> [Instructions to follow]: Copy out the records again. Change nothing.

> [Material for this task]:
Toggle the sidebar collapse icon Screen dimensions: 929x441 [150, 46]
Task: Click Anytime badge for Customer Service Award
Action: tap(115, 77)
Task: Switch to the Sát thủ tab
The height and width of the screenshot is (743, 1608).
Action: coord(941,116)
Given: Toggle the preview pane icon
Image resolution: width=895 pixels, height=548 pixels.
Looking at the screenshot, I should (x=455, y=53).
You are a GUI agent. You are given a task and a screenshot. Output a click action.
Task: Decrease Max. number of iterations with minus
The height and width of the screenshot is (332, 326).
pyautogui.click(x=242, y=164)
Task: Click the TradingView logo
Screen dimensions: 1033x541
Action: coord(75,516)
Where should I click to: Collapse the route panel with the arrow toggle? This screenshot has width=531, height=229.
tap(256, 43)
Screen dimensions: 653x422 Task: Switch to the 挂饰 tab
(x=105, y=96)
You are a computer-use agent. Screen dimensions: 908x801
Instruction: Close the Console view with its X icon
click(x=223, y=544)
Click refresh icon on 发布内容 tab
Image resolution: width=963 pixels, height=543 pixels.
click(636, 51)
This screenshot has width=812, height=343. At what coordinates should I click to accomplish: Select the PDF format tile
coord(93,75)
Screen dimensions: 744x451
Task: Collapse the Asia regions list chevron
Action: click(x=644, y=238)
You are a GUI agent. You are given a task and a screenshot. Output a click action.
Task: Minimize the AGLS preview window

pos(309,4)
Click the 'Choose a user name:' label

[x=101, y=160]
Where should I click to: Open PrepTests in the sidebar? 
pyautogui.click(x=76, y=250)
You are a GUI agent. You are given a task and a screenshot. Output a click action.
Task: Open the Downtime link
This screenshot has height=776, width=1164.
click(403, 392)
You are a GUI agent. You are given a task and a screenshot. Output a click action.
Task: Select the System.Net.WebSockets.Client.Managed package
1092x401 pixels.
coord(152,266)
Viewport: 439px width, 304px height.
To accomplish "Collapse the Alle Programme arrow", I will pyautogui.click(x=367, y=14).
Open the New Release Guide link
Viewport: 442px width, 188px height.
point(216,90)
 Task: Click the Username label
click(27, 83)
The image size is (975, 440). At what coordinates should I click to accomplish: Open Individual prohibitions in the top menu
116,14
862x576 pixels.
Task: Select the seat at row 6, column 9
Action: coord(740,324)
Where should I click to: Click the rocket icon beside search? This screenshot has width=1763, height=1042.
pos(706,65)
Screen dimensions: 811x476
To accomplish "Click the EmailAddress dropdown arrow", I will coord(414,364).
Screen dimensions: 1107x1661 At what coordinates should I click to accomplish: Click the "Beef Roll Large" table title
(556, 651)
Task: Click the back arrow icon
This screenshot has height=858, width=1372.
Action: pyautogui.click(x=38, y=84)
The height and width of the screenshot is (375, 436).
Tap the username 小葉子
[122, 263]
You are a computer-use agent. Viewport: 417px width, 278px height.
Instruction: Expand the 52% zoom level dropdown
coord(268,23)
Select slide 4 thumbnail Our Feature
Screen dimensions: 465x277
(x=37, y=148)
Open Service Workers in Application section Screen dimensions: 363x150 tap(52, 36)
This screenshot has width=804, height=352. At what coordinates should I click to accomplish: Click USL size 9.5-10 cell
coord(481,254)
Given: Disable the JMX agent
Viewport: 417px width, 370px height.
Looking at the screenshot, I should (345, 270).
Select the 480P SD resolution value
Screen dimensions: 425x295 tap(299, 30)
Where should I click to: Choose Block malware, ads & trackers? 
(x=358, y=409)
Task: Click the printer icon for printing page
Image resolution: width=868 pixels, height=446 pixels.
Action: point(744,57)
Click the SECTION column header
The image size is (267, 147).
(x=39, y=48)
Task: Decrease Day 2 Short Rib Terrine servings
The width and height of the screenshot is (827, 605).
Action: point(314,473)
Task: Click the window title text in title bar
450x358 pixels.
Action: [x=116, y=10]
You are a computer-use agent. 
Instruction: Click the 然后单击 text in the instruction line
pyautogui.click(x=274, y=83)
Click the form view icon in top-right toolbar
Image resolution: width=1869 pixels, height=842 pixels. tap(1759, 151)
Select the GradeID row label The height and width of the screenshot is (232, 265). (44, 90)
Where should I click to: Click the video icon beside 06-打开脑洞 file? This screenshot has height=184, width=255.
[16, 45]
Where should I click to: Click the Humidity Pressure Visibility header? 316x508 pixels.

> [Answer section]:
Toggle the sidebar collapse icon Screen dimensions: 929x441 [150, 46]
Task: Click Anytime badge for Customer Service Award
Action: tap(115, 77)
Task: Switch to the Sát thủ tab
The height and width of the screenshot is (743, 1608).
Action: coord(941,116)
Given: Toggle the preview pane icon
Image resolution: width=895 pixels, height=548 pixels.
Looking at the screenshot, I should (x=455, y=53).
You are a GUI agent. You are given a task and a screenshot. Output a click action.
Task: Decrease Max. number of iterations with minus
The height and width of the screenshot is (332, 326).
pyautogui.click(x=242, y=164)
Task: Click the TradingView logo
Screen dimensions: 1033x541
Action: coord(75,516)
Where should I click to: Collapse the route panel with the arrow toggle? This screenshot has width=531, height=229.
tap(256, 43)
Screen dimensions: 653x422 Task: Switch to the 挂饰 tab
(x=105, y=96)
You are a computer-use agent. Screen dimensions: 908x801
Instruction: Close the Console view with its X icon
click(x=223, y=544)
Click refresh icon on 发布内容 tab
Image resolution: width=963 pixels, height=543 pixels.
click(636, 51)
This screenshot has width=812, height=343. At what coordinates should I click to accomplish: Select the PDF format tile
coord(93,75)
Screen dimensions: 744x451
Task: Collapse the Asia regions list chevron
Action: click(x=644, y=238)
You are a GUI agent. You are given a task and a screenshot. Output a click action.
Task: Minimize the AGLS preview window

pos(309,4)
Click the 'Choose a user name:' label

[x=101, y=160]
Where should I click to: Open PrepTests in the sidebar? 
pyautogui.click(x=76, y=250)
You are a GUI agent. You are given a task and a screenshot. Output a click action.
Task: Open the Downtime link
This screenshot has height=776, width=1164.
click(403, 392)
You are a GUI agent. You are given a task and a screenshot. Output a click action.
Task: Select the System.Net.WebSockets.Client.Managed package
1092x401 pixels.
coord(152,266)
Viewport: 439px width, 304px height.
To accomplish "Collapse the Alle Programme arrow", I will pyautogui.click(x=367, y=14).
Open the New Release Guide link
Viewport: 442px width, 188px height.
point(216,90)
 Task: Click the Username label
click(27, 83)
The image size is (975, 440). At what coordinates should I click to accomplish: Open Individual prohibitions in the top menu
116,14
862x576 pixels.
Task: Select the seat at row 6, column 9
Action: coord(740,324)
Where should I click to: Click the rocket icon beside search? This screenshot has width=1763, height=1042.
pos(706,65)
Screen dimensions: 811x476
To accomplish "Click the EmailAddress dropdown arrow", I will coord(414,364).
Screen dimensions: 1107x1661 At what coordinates should I click to accomplish: Click the "Beef Roll Large" table title
(556, 651)
Task: Click the back arrow icon
This screenshot has height=858, width=1372.
Action: pyautogui.click(x=38, y=84)
The height and width of the screenshot is (375, 436).
Tap the username 小葉子
[122, 263]
You are a computer-use agent. Viewport: 417px width, 278px height.
Instruction: Expand the 52% zoom level dropdown
coord(268,23)
Select slide 4 thumbnail Our Feature
Screen dimensions: 465x277
(x=37, y=148)
Open Service Workers in Application section Screen dimensions: 363x150 tap(52, 36)
This screenshot has width=804, height=352. At what coordinates should I click to accomplish: Click USL size 9.5-10 cell
coord(481,254)
Given: Disable the JMX agent
Viewport: 417px width, 370px height.
Looking at the screenshot, I should (345, 270).
Select the 480P SD resolution value
Screen dimensions: 425x295 tap(299, 30)
Where should I click to: Choose Block malware, ads & trackers? 
(x=358, y=409)
Task: Click the printer icon for printing page
Image resolution: width=868 pixels, height=446 pixels.
Action: point(744,57)
Click the SECTION column header
The image size is (267, 147).
(x=39, y=48)
Task: Decrease Day 2 Short Rib Terrine servings
The width and height of the screenshot is (827, 605).
Action: point(314,473)
Task: Click the window title text in title bar
450x358 pixels.
Action: [x=116, y=10]
You are a computer-use agent. 
Instruction: Click the 然后单击 text in the instruction line
pyautogui.click(x=274, y=83)
Click the form view icon in top-right toolbar
Image resolution: width=1869 pixels, height=842 pixels. tap(1759, 151)
Select the GradeID row label The height and width of the screenshot is (232, 265). (44, 90)
Where should I click to: Click the video icon beside 06-打开脑洞 file? This screenshot has height=184, width=255.
[16, 45]
Where should I click to: Click the Humidity Pressure Visibility header? 316x508 pixels.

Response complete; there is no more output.